### ASSIGNED TASK
Find the lines in the records that carry the word "accomplish". Copy each one.

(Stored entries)
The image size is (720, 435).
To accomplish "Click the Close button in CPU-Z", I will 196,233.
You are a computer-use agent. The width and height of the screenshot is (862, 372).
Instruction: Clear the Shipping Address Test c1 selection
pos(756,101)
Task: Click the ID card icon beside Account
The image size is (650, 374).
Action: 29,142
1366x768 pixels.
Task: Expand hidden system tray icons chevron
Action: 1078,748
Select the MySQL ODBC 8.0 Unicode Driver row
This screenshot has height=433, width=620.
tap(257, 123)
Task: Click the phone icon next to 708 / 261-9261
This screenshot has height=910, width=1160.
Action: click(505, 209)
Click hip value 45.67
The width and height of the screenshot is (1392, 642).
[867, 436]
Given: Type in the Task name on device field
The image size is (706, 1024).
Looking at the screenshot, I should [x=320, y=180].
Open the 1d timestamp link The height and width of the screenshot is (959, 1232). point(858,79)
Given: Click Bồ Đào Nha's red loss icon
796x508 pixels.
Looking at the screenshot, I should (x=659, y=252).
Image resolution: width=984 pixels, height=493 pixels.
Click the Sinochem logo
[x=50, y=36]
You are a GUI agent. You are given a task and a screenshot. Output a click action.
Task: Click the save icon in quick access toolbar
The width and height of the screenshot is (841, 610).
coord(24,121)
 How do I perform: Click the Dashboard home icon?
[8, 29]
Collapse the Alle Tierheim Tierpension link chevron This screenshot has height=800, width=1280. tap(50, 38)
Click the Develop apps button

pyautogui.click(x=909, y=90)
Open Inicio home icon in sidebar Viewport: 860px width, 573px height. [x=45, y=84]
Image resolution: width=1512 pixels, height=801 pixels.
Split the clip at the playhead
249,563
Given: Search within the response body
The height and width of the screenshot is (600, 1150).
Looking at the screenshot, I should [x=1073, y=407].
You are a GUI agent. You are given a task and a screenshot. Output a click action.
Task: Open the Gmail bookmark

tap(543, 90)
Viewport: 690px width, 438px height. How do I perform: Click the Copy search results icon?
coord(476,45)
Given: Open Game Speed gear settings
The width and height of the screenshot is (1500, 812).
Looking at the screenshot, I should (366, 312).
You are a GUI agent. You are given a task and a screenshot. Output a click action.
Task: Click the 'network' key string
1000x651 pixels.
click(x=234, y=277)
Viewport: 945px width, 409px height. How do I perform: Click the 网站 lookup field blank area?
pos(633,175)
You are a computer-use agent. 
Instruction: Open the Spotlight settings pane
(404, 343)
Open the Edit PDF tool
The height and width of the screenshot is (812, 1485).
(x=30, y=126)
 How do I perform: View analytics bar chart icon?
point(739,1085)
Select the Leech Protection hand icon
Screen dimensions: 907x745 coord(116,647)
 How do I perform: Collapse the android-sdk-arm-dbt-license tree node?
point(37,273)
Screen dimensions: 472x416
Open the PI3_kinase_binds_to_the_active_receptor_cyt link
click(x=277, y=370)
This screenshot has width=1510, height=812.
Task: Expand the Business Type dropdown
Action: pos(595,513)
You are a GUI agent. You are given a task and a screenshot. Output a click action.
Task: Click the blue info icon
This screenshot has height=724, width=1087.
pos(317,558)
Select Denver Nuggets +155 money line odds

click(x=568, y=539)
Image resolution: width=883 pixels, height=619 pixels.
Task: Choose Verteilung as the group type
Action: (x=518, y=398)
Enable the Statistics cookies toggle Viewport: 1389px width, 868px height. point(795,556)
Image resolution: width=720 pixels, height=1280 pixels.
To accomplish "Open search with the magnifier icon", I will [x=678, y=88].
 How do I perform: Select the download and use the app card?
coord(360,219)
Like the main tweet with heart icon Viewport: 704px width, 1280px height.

### ANSWER BELOW
To accomplish "Click the Close button in CPU-Z", I will 196,233.
To accomplish "Open search with the magnifier icon", I will [x=678, y=88].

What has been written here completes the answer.